Problem statement =
In full and word for word, copy the records that follow.
---------- Data to examine
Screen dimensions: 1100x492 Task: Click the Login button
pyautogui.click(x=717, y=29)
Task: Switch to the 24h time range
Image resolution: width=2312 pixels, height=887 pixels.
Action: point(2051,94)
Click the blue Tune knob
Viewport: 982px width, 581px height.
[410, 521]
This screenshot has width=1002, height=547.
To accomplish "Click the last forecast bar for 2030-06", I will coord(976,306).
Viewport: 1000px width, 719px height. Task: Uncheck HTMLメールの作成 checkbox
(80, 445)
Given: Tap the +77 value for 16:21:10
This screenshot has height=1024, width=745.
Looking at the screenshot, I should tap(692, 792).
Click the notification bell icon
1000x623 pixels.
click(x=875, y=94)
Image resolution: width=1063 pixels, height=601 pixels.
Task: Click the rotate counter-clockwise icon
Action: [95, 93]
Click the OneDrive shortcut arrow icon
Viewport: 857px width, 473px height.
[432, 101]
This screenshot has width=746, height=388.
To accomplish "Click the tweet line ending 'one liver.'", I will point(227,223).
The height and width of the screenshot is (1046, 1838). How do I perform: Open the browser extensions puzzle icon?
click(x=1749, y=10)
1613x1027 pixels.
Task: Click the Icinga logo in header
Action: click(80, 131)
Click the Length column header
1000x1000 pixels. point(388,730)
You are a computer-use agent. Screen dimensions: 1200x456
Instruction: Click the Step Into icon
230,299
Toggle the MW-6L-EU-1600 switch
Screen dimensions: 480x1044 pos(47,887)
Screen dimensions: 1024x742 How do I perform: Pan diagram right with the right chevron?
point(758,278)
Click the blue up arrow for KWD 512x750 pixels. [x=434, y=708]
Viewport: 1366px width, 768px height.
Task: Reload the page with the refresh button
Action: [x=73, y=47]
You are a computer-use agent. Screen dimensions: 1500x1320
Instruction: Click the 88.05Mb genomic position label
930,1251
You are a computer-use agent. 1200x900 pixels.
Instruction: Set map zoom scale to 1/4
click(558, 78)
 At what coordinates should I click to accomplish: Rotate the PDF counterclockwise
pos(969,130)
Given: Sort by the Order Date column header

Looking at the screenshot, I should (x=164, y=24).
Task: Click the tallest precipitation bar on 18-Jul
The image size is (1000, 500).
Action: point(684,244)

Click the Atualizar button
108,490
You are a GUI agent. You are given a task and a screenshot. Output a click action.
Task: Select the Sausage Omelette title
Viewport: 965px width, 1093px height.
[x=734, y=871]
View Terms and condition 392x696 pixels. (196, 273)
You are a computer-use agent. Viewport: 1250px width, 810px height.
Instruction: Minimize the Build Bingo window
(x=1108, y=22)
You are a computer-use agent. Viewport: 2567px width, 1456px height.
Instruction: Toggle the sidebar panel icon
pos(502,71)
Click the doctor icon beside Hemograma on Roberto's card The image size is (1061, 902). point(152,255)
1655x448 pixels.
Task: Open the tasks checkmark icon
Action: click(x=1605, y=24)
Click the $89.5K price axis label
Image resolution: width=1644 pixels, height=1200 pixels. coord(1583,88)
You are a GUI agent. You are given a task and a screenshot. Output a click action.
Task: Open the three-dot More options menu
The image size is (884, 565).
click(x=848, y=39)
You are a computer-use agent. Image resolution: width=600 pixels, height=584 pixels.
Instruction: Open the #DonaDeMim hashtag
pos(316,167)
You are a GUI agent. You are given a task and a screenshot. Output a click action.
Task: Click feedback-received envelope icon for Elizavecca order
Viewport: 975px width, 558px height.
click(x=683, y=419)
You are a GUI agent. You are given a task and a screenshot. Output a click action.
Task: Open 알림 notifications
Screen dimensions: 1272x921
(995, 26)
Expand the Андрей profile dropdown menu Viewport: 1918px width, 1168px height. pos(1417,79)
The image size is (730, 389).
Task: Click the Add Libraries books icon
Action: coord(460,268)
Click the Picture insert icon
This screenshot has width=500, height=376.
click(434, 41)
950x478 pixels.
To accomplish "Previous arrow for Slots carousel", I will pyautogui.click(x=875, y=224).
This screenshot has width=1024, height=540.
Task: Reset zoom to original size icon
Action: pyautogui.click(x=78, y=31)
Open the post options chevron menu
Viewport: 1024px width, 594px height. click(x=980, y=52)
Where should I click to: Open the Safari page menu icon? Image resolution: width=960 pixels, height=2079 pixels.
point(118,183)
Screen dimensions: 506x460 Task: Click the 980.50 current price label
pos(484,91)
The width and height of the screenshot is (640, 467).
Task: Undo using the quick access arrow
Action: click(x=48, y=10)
--------------------
Solved exercise =
Screen dimensions: 1100x492 Task: Click the Login button
pyautogui.click(x=717, y=29)
Task: Switch to the 24h time range
Image resolution: width=2312 pixels, height=887 pixels.
Action: point(2051,94)
Click the blue Tune knob
Viewport: 982px width, 581px height.
[410, 521]
This screenshot has width=1002, height=547.
To accomplish "Click the last forecast bar for 2030-06", I will coord(976,306).
Viewport: 1000px width, 719px height. Task: Uncheck HTMLメールの作成 checkbox
(80, 445)
Given: Tap the +77 value for 16:21:10
This screenshot has height=1024, width=745.
Looking at the screenshot, I should tap(692, 792).
Click the notification bell icon
1000x623 pixels.
click(x=875, y=94)
Image resolution: width=1063 pixels, height=601 pixels.
Task: Click the rotate counter-clockwise icon
Action: [95, 93]
Click the OneDrive shortcut arrow icon
Viewport: 857px width, 473px height.
[432, 101]
This screenshot has width=746, height=388.
To accomplish "Click the tweet line ending 'one liver.'", I will point(227,223).
The height and width of the screenshot is (1046, 1838). How do I perform: Open the browser extensions puzzle icon?
click(x=1749, y=10)
1613x1027 pixels.
Task: Click the Icinga logo in header
Action: click(80, 131)
Click the Length column header
1000x1000 pixels. point(388,730)
You are a computer-use agent. Screen dimensions: 1200x456
Instruction: Click the Step Into icon
230,299
Toggle the MW-6L-EU-1600 switch
Screen dimensions: 480x1044 pos(47,887)
Screen dimensions: 1024x742 How do I perform: Pan diagram right with the right chevron?
point(758,278)
Click the blue up arrow for KWD 512x750 pixels. [x=434, y=708]
Viewport: 1366px width, 768px height.
Task: Reload the page with the refresh button
Action: [x=73, y=47]
You are a computer-use agent. Screen dimensions: 1500x1320
Instruction: Click the 88.05Mb genomic position label
930,1251
You are a computer-use agent. 1200x900 pixels.
Instruction: Set map zoom scale to 1/4
click(558, 78)
 At what coordinates should I click to accomplish: Rotate the PDF counterclockwise
pos(969,130)
Given: Sort by the Order Date column header

Looking at the screenshot, I should (x=164, y=24).
Task: Click the tallest precipitation bar on 18-Jul
The image size is (1000, 500).
Action: point(684,244)

Click the Atualizar button
108,490
You are a GUI agent. You are given a task and a screenshot. Output a click action.
Task: Select the Sausage Omelette title
Viewport: 965px width, 1093px height.
[x=734, y=871]
View Terms and condition 392x696 pixels. (196, 273)
You are a computer-use agent. Viewport: 1250px width, 810px height.
Instruction: Minimize the Build Bingo window
(x=1108, y=22)
You are a computer-use agent. Viewport: 2567px width, 1456px height.
Instruction: Toggle the sidebar panel icon
pos(502,71)
Click the doctor icon beside Hemograma on Roberto's card The image size is (1061, 902). point(152,255)
1655x448 pixels.
Task: Open the tasks checkmark icon
Action: click(x=1605, y=24)
Click the $89.5K price axis label
Image resolution: width=1644 pixels, height=1200 pixels. coord(1583,88)
You are a GUI agent. You are given a task and a screenshot. Output a click action.
Task: Open the three-dot More options menu
The image size is (884, 565).
click(x=848, y=39)
You are a computer-use agent. Image resolution: width=600 pixels, height=584 pixels.
Instruction: Open the #DonaDeMim hashtag
pos(316,167)
You are a GUI agent. You are given a task and a screenshot. Output a click action.
Task: Click feedback-received envelope icon for Elizavecca order
Viewport: 975px width, 558px height.
click(x=683, y=419)
You are a GUI agent. You are given a task and a screenshot. Output a click action.
Task: Open 알림 notifications
Screen dimensions: 1272x921
(995, 26)
Expand the Андрей profile dropdown menu Viewport: 1918px width, 1168px height. pos(1417,79)
The image size is (730, 389).
Task: Click the Add Libraries books icon
Action: coord(460,268)
Click the Picture insert icon
This screenshot has width=500, height=376.
click(434, 41)
950x478 pixels.
To accomplish "Previous arrow for Slots carousel", I will pyautogui.click(x=875, y=224).
This screenshot has width=1024, height=540.
Task: Reset zoom to original size icon
Action: pyautogui.click(x=78, y=31)
Open the post options chevron menu
Viewport: 1024px width, 594px height. click(x=980, y=52)
Where should I click to: Open the Safari page menu icon? Image resolution: width=960 pixels, height=2079 pixels.
point(118,183)
Screen dimensions: 506x460 Task: Click the 980.50 current price label
pos(484,91)
The width and height of the screenshot is (640, 467).
Task: Undo using the quick access arrow
Action: click(x=48, y=10)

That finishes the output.